Venezuelan President Hugo Chavez has accused the opposition of trying to derail Sunday's congressional election.
Mr Chavez is a vocal critic of the US
Three parties pulled out of the poll on Tuesday, accusing the electoral body of favouring pro-government candidates.
Mr Chavez said the opposition was plotting with the US to destabilise the country, but it denied the allegation.
Venezuelans will vote for an expanded 167-seat congress, where supporters of the president have a majority.
The government has vowed to increase its majority to two-thirds, which would allow it to pass constitutional reforms that opposition leaders strongly oppose.
Mr Chavez again accused political rivals of receiving US financial backing, a claim Washington and opposition leaders have denied.
"They should accept the truth that they have no public.
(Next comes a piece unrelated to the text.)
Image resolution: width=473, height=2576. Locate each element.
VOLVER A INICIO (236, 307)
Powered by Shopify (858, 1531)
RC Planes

It is an attempt at political sabotage," Mr Chavez said.
But Henry Ramos, chief of the main opposition party Democratic Action, said his only concern was that fairness was not ensured in the congressional election.
"We do not sit on the US ambassador's lap," he said.
On Tuesday, Mr Ramos said Democratic Action was demanding a suspension of the elections until equal conditions existed for parties.
He told a news conference that his party had detected software "irregularities" in the electronic voting machines.
Mr Ramos also cited lack of access to official voting lists and "deep" mistrust of the National Election Council (CNE), most of whose members are in the ruling party.
The authorities had removed fingerprint machines at polling stations earlier this week, after opposition leaders said the identification system threatened voter confidentiality.
But the concession failed to assuage some opposition parties.
Project Venezuela and the Social Christian party said they too were withdrawing and called for a suspension.
The BBC correspondent in Caracas, Greg Morsbach, says that despite the boycott, four other opposition parties are still committed to taking part.
He adds that divisions within the opposition are likely to contribute to a landslide government victory, which would give President Chavez complete control of congress.
Members of the electoral council have repeatedly denied accusations of a pro-government bias.
The poll on Sunday will be overseen by observers from the Organization of American States and the European Union.